Errors when unpacking MLS .tar.gz files

Sometimes, an error like the following happens when unpacking .tar.gz files in utils/prepare_MLS_speech.sh.

If you encounter this error, please just retry the script after deleting ./mls_segments/download_mls_${lang}_${split}_${track}.done for the failed language, split (train or dev), and track (track1 or track2).

In the following example, one needs to remove ./mls_segments/download_mls_spanish_train_track1.done before rerunning the script again.
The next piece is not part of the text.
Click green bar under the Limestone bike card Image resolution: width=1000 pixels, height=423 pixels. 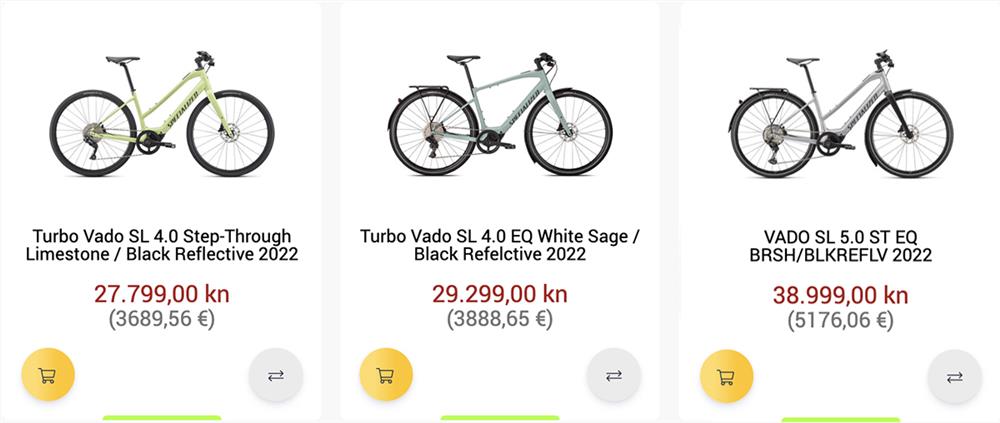(x=161, y=418)
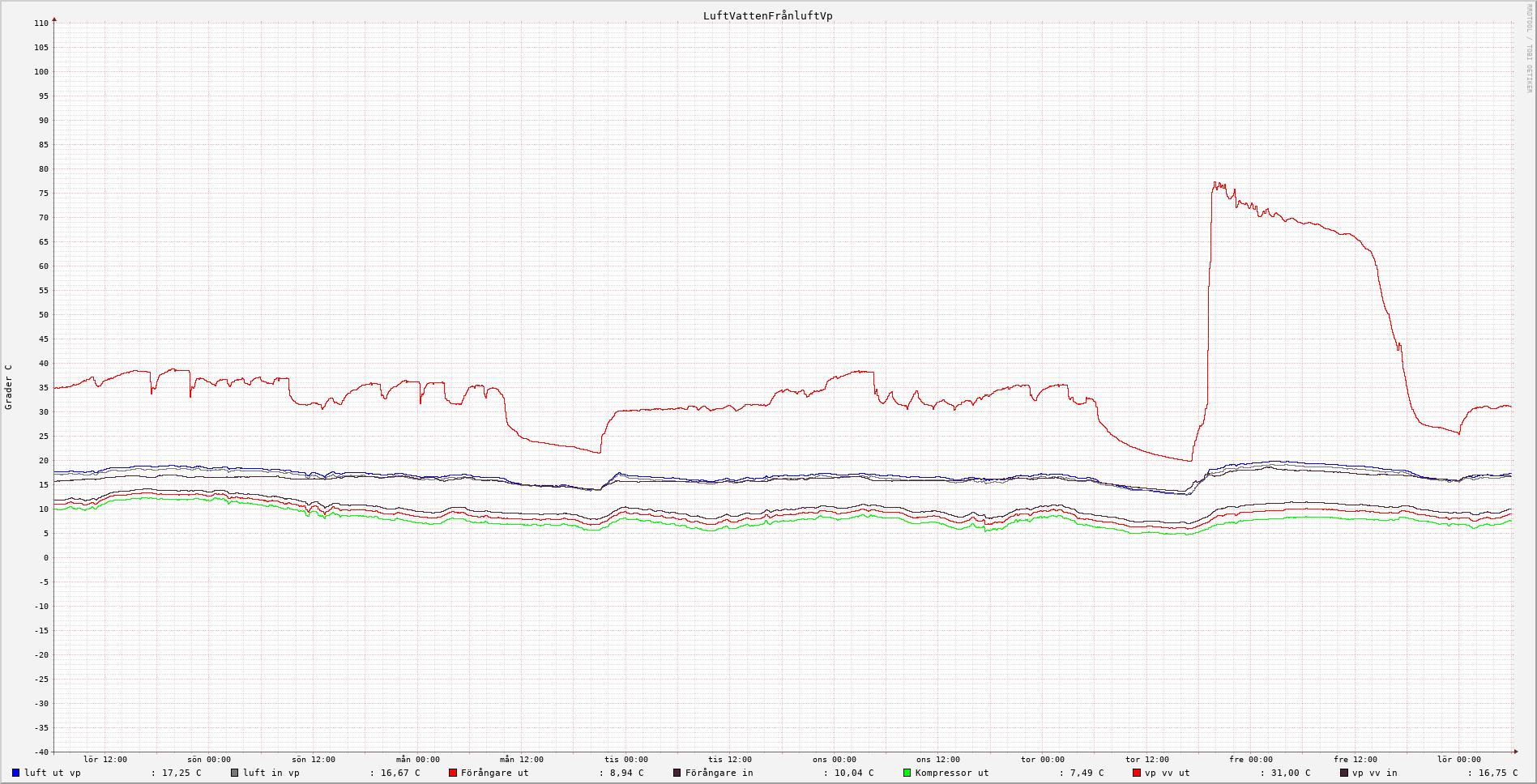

=== Preparing MLS data for track1 ===                                                                                                                                                                                 
=== Preparing MLS german train data ===                                                                                                                                                                               
[MLS-german-train_track1] downloading data                                                                                                                                                                            
=== Preparing MLS german dev data ===                                                                                                                                                                                 
[MLS-german-dev] downloading data                                                                                                                                                                                     
=== Preparing MLS french train data ===                                                                                                                                                                               
[MLS-french-train_track1] downloading data                                                                                                                                                                            
=== Preparing MLS french dev data ===                                                                                                                                                                                 
[MLS-french-dev] downloading data
=== Preparing MLS spanish train data ===
[MLS-spanish-train_track1] downloading data
tar: ./3946/3579: Cannot mkdir: No such file or directory
tar: ./3946/8075: Cannot mkdir: No such file or directory
tar: ./9972/10719: Cannot mkdir: No such file or directory
tar: Exiting with failure status due to previous errors
tar: Exiting with failure status due to previous errors
tar: Exiting with failure status due to previous errors

Warnings when processing FMA data

When preparing FMA data, following warnings appear but you can just ignore them.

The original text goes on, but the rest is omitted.